User:Karmella Haynes/Notebook/PcTF Genomics/2014/02/10

Pc-TF Genomics

02/10/14

ChIP-seq analysis via STAR

Significance Tester for the Accumulation of Reads (STAR) is a program used by Bramswig et al. to determine enrichments of H3K27me3, since "the broad architecture of the repressive H3K27me3 mark requires more sensitive peak-calling algorithms for precise analysis"
Paper reference for STAR is Lefterova MI, et al. Cell-specific determinants of peroxisome proliferator-activated receptor gamma function in adipocytes and macrophages. Mol Cell Biol. 2010;30(9):2078–2089.
Website for STAR is http://www.cbil.upenn.edu/STAR/
Bramswig et al. used the following setting in their STAR analysis: sliding window of 5,000 bp, step size of 1,000 bp, and a FDR=0.5%.

PROCEDURE

Download the zip file. Move unzipped STAR_1.0 folder to Applications. STAR_1.0 folder contains:
- README
- STAR.jar
- STAR.java
- test_data.txt (Note: running the program with this file name gave an error. Changing the name to test_data1.txt fixes the problem)
Mac: Run the Terminal utility.
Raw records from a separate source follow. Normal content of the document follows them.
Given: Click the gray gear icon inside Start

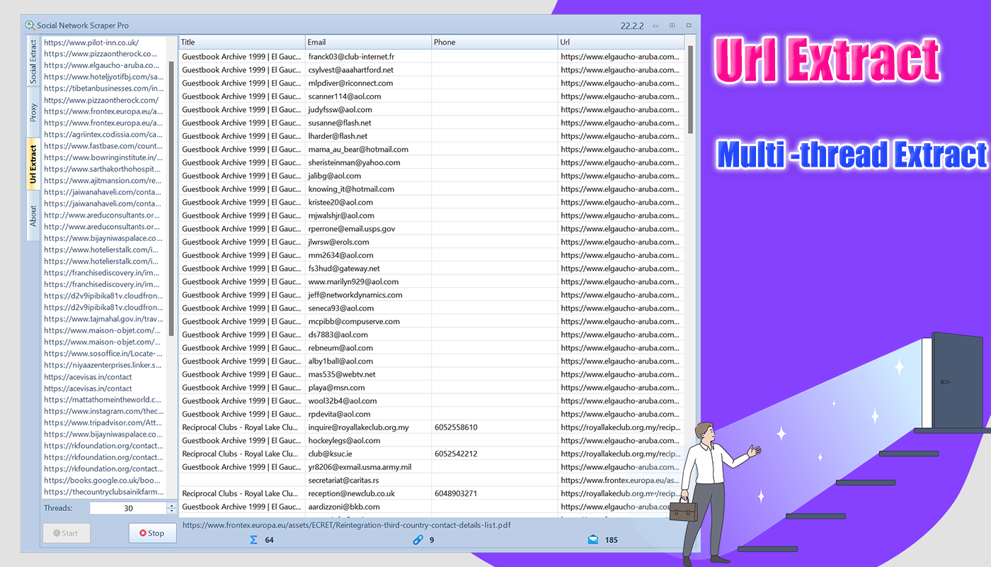Looking at the screenshot, I should click(x=55, y=532).
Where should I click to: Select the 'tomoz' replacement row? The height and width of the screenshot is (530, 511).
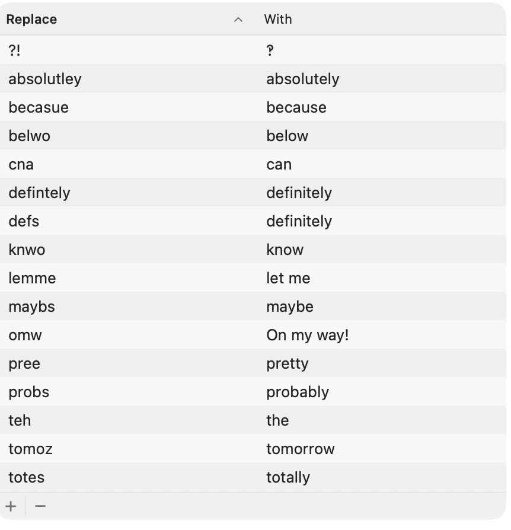[119, 448]
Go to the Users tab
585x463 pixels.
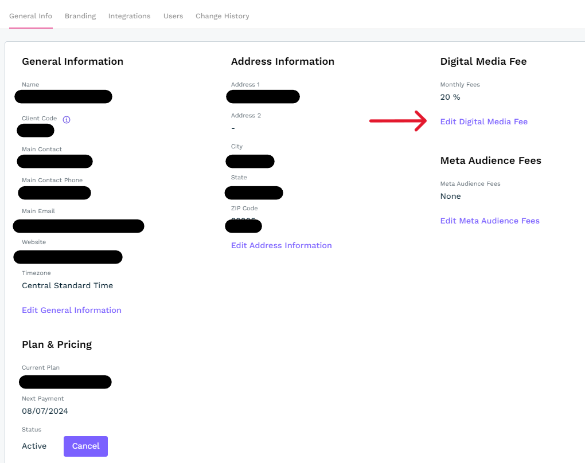coord(173,16)
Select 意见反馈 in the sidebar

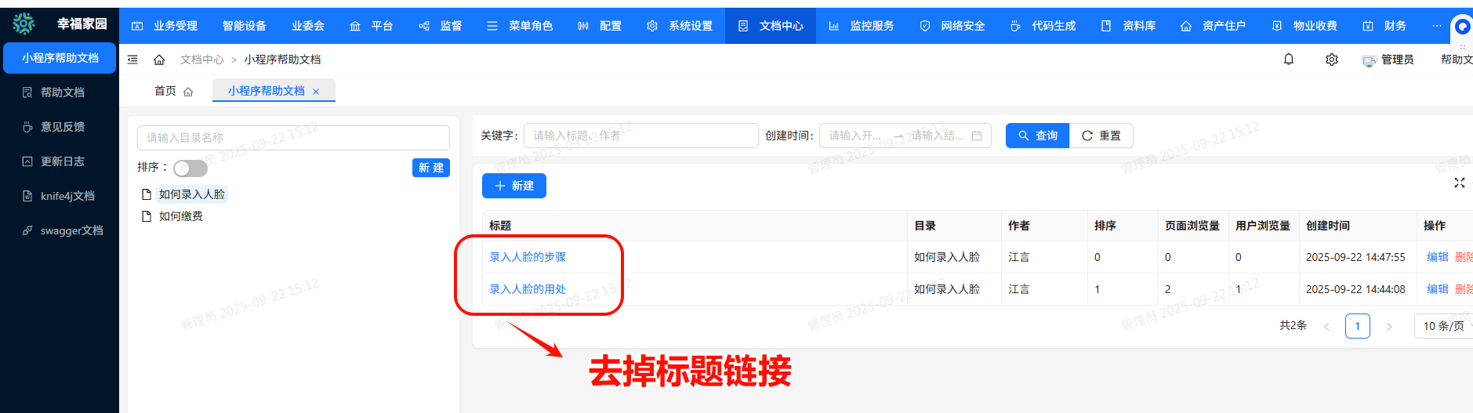point(62,127)
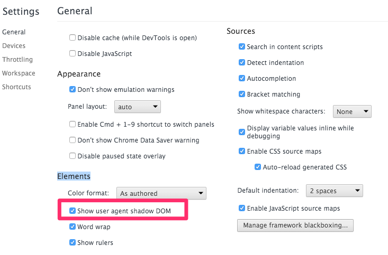388x255 pixels.
Task: Click Manage framework blackboxing button
Action: pyautogui.click(x=295, y=226)
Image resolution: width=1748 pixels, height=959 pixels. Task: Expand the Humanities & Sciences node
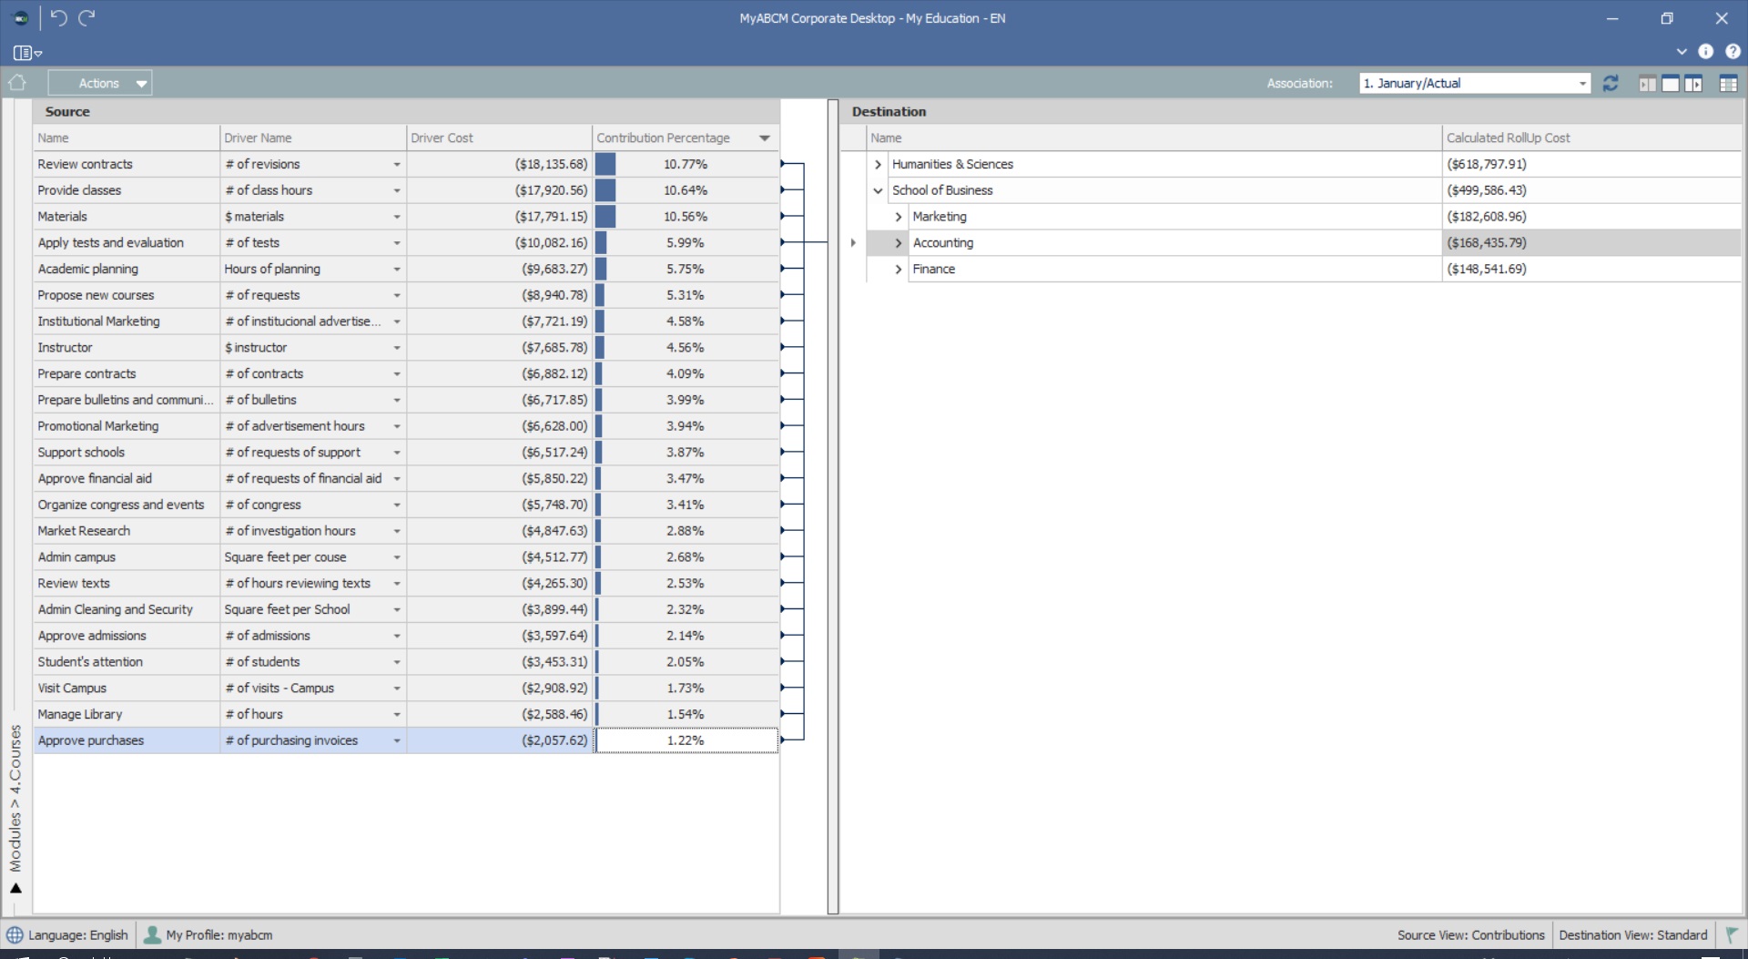point(878,164)
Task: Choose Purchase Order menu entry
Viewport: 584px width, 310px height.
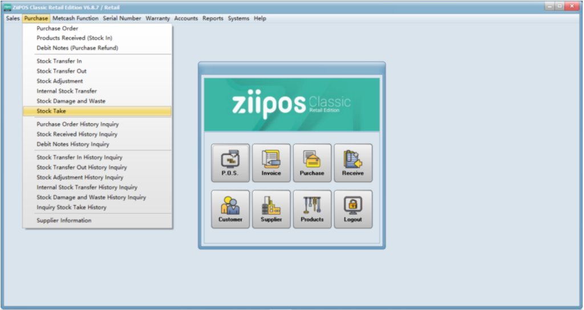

COMMAND: open -a Terminal /applications/STAR_1.0
- This opens a new Terminal window called STAR-1.0 -- bash -- [size of window]
README instructs user to try COMMAND: java -jar STAR.jar 10 1 true .5 10 true test_data1.txt false false test_out 1 true 10 5 0
- This generated two files test_out_spans and test_out_wig in the STAR_1.0 folder
Everything appears to be working

USAGE

The COMMAND java -jar STAR.jar 10 1 true .5 10 true test_data1.txt false false test_out 1 true 10 5 0 is a string of parameter values...

Parameter	Description	Example
<extension length>	total fragment length minus the read length	10
<start coordinate infile>	0 or 1 depending on the whether the first position in each chromosome is denoted by 0 or 1	1
<right-end-inclusion infile>	means whether the read end is included or not, 'false' for not included and 'true' for included	true
<FDR cutoff>	???	.5
<numperms>	???	10
<remove identical reads>	is 'false' if no, 'true' if yes	true
<sample file>	???	test_data1.txt
<control>	1) 'false', or 2) the name of the control file, or 3) the name of a file of regions to mask, in this case the name of the file must end in '_mask'	false
<repeats file>	'false' if you don't want to mask repeats, otherwise is the name of a file of repeats with (tab delimited) format: chr start end (download here: cbil.upenn.edu/STAR/repeats)	false
<output file name>	???	test_out
<start coordinate outfile>	???	1
<right-end-inclusion outfile>	???	true
<window size>	basepairs over which enrichment is scored (aka sliding window size)	10
<window displacement>	number of base pairs the window is moved over (step size)	5
<normalize to this many reads>	an integer, reads will be thrown out at random until this many reads remain, set to zero to not throw out any reads	0

INPUT FILES

Sample file: This is BED data from an immunoprecipitation experiment. Should have at least four tab delimited columns: chr name, start position, end position, strand.
Control file: This is BED data from a non-IP input (DNA purified from chromatin). Should have at least four tab delimited columns: chr name, start position, end position, strand.